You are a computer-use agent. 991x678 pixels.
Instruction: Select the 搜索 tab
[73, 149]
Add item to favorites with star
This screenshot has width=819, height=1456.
****************************************
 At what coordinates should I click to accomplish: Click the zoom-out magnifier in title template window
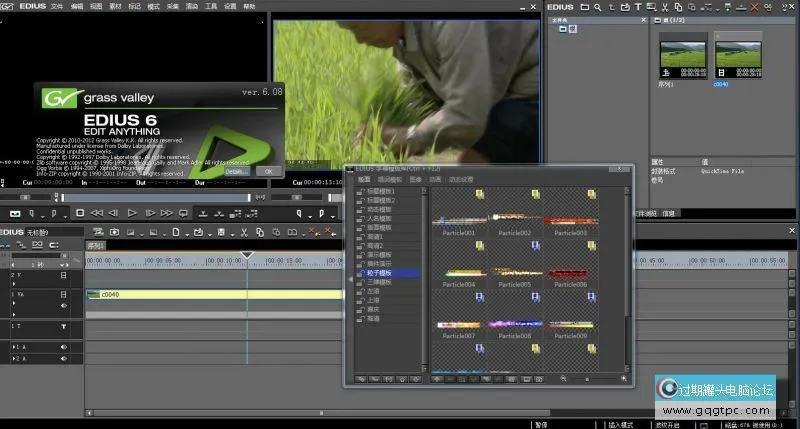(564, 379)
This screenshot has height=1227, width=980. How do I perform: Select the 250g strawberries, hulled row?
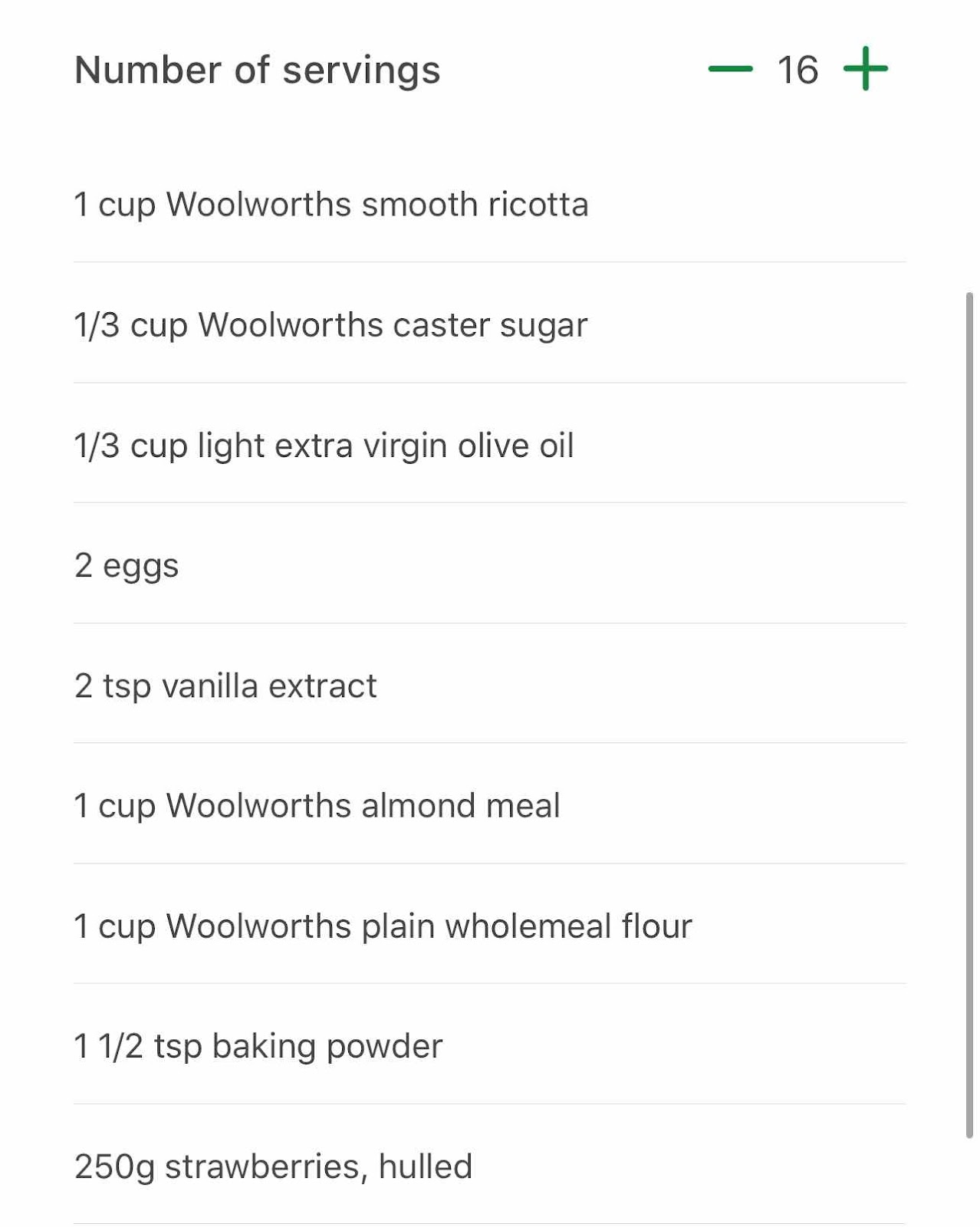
****************************************
# Task description
All lines in the listing above between the line with "Instruction: Select the 搜索 tab" and the line with "This screenshot has width=819, height=1456.", inclusive, should be set down exactly, and no line outside that range.

# Answer area
Instruction: Select the 搜索 tab
[73, 149]
Add item to favorites with star
This screenshot has width=819, height=1456.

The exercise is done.